LAMB: What's digital?
GEORGE GILDER: Digital is converting these to numbers. And rather than conveying the sounds of your voice by reproducing voltages and currents that resemble the waves that you utter..
LAMB: Is analog..
GEORGE GILDER: ..you take the amplitude of each of these waves and convert it to a number and..
LAMB: What's the better thing for the future? Is it all going to be digital?

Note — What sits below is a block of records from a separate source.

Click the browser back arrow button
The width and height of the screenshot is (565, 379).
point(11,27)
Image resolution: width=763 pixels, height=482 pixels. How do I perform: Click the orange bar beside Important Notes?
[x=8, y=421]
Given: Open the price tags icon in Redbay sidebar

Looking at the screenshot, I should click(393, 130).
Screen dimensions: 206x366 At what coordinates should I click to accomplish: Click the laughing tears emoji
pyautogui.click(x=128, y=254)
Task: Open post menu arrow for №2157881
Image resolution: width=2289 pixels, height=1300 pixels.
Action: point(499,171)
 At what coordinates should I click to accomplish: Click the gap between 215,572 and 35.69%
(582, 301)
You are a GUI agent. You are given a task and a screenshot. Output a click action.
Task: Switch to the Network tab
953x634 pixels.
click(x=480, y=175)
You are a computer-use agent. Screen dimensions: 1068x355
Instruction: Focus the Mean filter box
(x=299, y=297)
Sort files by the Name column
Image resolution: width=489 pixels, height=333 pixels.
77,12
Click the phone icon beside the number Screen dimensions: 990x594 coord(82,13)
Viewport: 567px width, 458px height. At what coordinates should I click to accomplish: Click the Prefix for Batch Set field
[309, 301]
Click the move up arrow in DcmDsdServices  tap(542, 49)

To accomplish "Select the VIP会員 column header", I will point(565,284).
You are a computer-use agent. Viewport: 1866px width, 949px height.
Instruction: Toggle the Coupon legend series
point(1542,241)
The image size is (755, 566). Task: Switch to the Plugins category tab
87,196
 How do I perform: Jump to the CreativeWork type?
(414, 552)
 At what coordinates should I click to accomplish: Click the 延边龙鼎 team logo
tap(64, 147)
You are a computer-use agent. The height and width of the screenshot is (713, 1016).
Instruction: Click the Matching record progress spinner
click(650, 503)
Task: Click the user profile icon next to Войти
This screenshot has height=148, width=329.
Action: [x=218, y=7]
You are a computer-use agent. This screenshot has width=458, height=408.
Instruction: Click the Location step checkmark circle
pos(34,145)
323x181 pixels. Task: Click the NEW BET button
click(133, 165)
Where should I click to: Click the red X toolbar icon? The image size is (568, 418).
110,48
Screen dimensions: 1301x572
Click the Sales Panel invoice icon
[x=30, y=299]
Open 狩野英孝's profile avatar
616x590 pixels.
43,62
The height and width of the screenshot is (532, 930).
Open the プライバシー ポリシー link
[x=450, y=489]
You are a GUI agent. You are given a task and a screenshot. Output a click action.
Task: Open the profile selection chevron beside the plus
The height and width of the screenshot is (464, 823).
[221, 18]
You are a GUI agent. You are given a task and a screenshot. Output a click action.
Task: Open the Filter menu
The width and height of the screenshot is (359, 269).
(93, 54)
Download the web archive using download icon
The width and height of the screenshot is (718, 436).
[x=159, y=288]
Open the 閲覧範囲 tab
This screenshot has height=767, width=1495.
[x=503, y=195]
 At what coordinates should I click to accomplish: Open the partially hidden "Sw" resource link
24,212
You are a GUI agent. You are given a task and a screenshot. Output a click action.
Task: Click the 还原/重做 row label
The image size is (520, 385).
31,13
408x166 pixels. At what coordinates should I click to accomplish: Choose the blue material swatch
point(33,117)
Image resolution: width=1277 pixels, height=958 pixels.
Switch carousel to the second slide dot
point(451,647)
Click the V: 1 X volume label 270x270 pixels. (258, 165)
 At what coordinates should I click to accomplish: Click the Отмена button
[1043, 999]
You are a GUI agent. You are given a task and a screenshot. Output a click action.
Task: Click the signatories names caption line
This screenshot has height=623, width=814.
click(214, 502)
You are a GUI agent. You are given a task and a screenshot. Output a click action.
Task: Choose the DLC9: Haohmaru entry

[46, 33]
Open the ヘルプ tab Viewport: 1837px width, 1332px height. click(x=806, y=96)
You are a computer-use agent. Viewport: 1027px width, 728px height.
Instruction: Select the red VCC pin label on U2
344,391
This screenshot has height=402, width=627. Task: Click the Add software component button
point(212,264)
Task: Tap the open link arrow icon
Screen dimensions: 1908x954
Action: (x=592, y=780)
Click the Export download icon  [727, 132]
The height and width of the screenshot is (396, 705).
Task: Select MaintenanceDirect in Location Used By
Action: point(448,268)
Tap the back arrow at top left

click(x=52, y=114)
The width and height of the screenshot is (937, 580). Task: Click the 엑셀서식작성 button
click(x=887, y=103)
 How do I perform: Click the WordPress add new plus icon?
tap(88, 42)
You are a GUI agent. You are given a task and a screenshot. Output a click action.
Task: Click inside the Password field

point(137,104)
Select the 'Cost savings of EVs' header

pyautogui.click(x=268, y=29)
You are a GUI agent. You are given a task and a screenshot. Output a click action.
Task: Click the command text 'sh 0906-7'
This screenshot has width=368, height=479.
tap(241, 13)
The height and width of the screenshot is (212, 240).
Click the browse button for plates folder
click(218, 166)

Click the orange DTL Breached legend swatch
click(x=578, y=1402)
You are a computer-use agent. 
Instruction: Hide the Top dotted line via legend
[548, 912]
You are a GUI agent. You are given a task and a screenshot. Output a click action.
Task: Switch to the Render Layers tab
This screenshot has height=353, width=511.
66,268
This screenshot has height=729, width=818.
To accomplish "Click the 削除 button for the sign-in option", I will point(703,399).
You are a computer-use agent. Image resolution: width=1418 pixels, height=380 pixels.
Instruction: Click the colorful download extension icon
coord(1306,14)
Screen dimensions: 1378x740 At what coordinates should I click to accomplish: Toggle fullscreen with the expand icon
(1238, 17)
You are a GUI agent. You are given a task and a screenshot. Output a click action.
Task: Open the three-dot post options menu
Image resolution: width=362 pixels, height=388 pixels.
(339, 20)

GEORGE GILDER: No it's not all going to be digital. Analog is very efficient for pattern recognition. Our eyes for example operate by an analog system and our eyes are capable of more visual processing than all the super computers in the world put together. Our eyes are incomparably the most efficient of computer system there is and they are almost entirely an analog process. But digital has one great virtue because numbers can be reduced to a binary code of on off switches. You can deal with these numbers billions trillions of times without any errors. And analog builds up because it copies the very pattern of your speech or whatever as in a rec..old fashioned record. It can have errors as it wears out. While in a digital compact disc either the numbers are correct and you can read the numbers or you can't. And if you can read the numbers the rendition of the sound will be perfect. So..
LAMB: Television..
GEORGE GILDER: So that's the..
LAMB: Television and it's written all over as a technology however television is dead. You also say if TV is dead then HDTV the high definition television is still born. Alright go back to Louisa and Nellie. What are they going to be looking at then?
GEORGE GILDER: Computers. They'll be..it'll be a digital computer system that they will be watching.
LAMB: Networks like this won't exist?
GEORGE GILDER: Not exactly like this. Programs good programs will be more valuable because a good program will be very cheap to transmit to all the people who want to see it. So therefore the profit from that program will go directly to the people who originate it rather than most of that profit going to the people who distribute it. The people who own the antennas or whatever.
LAMB: Hard for a President then to capture the attention of the American people at one time?
GEORGE GILDER: It'll be harder. That..it will be possibly harder unless he has something important to say. He won't be..I don't think broadcasting is going to go away. But I think the power of the technology which is..more resembles the telephone than broadcasting top down system where a few broadcasters decide what you see is so much more powerful and attractive. If you can dial up whatever program in the world you want to see any data base any movie anything you want to see dial it up over fiber optic telephone lines. It will make it hard for broadcast systems to compete.
LAMB: George Gilder unfortunately we are out of time. This is what this book looks like. "Microcosm: The Quantum Revolution in Economics and Technology." And this is in your book stores published by Simon and Shuster. Thank you very much.